* [LISTING]:
* BEGIN *

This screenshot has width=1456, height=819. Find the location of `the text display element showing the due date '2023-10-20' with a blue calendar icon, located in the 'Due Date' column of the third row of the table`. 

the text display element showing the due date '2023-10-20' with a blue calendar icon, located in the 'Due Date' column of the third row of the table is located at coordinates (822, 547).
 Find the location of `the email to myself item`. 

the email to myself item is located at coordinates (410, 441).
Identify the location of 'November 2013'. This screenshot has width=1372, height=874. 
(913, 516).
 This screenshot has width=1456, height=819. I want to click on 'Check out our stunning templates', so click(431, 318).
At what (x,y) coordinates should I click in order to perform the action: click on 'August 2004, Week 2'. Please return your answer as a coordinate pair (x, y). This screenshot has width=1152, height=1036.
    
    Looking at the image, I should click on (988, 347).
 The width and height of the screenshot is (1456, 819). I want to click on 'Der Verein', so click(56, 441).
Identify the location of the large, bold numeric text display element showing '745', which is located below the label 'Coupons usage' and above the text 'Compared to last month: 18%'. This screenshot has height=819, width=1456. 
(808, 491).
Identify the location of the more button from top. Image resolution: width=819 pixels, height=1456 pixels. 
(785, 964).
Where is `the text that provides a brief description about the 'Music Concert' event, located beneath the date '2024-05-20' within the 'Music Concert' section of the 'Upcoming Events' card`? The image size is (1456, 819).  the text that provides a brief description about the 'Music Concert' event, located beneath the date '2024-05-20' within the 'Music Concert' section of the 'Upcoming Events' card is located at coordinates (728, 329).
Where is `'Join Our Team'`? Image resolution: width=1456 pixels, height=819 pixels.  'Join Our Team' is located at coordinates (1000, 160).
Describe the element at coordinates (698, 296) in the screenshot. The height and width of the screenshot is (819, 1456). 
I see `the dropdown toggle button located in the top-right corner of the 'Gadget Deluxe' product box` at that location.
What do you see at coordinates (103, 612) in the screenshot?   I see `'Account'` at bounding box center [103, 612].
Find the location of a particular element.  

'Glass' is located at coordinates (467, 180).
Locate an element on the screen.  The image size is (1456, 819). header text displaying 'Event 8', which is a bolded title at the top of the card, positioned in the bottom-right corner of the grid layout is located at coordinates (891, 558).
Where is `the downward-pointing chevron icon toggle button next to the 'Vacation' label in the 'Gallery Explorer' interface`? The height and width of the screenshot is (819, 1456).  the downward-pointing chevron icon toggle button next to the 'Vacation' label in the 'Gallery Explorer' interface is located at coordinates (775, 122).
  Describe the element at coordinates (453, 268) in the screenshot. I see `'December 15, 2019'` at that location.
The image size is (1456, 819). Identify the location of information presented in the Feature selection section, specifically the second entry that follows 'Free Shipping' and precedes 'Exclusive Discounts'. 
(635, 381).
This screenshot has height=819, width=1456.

* END *

* [AIM OF THE TASK]:
Reproduce all of the rows above word for word, keeping each line in its original order.

* [OUTPUT OF THE EXERCISE]:
This screenshot has width=1456, height=819. Find the location of `the text display element showing the due date '2023-10-20' with a blue calendar icon, located in the 'Due Date' column of the third row of the table`. 

the text display element showing the due date '2023-10-20' with a blue calendar icon, located in the 'Due Date' column of the third row of the table is located at coordinates (822, 547).
 Find the location of `the email to myself item`. 

the email to myself item is located at coordinates (410, 441).
Identify the location of 'November 2013'. This screenshot has width=1372, height=874. 
(913, 516).
 This screenshot has width=1456, height=819. I want to click on 'Check out our stunning templates', so click(431, 318).
At what (x,y) coordinates should I click in order to perform the action: click on 'August 2004, Week 2'. Please return your answer as a coordinate pair (x, y). This screenshot has width=1152, height=1036.
    
    Looking at the image, I should click on (988, 347).
 The width and height of the screenshot is (1456, 819). I want to click on 'Der Verein', so click(56, 441).
Identify the location of the large, bold numeric text display element showing '745', which is located below the label 'Coupons usage' and above the text 'Compared to last month: 18%'. This screenshot has height=819, width=1456. 
(808, 491).
Identify the location of the more button from top. Image resolution: width=819 pixels, height=1456 pixels. 
(785, 964).
Where is `the text that provides a brief description about the 'Music Concert' event, located beneath the date '2024-05-20' within the 'Music Concert' section of the 'Upcoming Events' card`? The image size is (1456, 819).  the text that provides a brief description about the 'Music Concert' event, located beneath the date '2024-05-20' within the 'Music Concert' section of the 'Upcoming Events' card is located at coordinates (728, 329).
Where is `'Join Our Team'`? Image resolution: width=1456 pixels, height=819 pixels.  'Join Our Team' is located at coordinates (1000, 160).
Describe the element at coordinates (698, 296) in the screenshot. The height and width of the screenshot is (819, 1456). 
I see `the dropdown toggle button located in the top-right corner of the 'Gadget Deluxe' product box` at that location.
What do you see at coordinates (103, 612) in the screenshot?   I see `'Account'` at bounding box center [103, 612].
Find the location of a particular element.  

'Glass' is located at coordinates (467, 180).
Locate an element on the screen.  The image size is (1456, 819). header text displaying 'Event 8', which is a bolded title at the top of the card, positioned in the bottom-right corner of the grid layout is located at coordinates (891, 558).
Where is `the downward-pointing chevron icon toggle button next to the 'Vacation' label in the 'Gallery Explorer' interface`? The height and width of the screenshot is (819, 1456).  the downward-pointing chevron icon toggle button next to the 'Vacation' label in the 'Gallery Explorer' interface is located at coordinates (775, 122).
  Describe the element at coordinates (453, 268) in the screenshot. I see `'December 15, 2019'` at that location.
The image size is (1456, 819). Identify the location of information presented in the Feature selection section, specifically the second entry that follows 'Free Shipping' and precedes 'Exclusive Discounts'. 
(635, 381).
This screenshot has height=819, width=1456.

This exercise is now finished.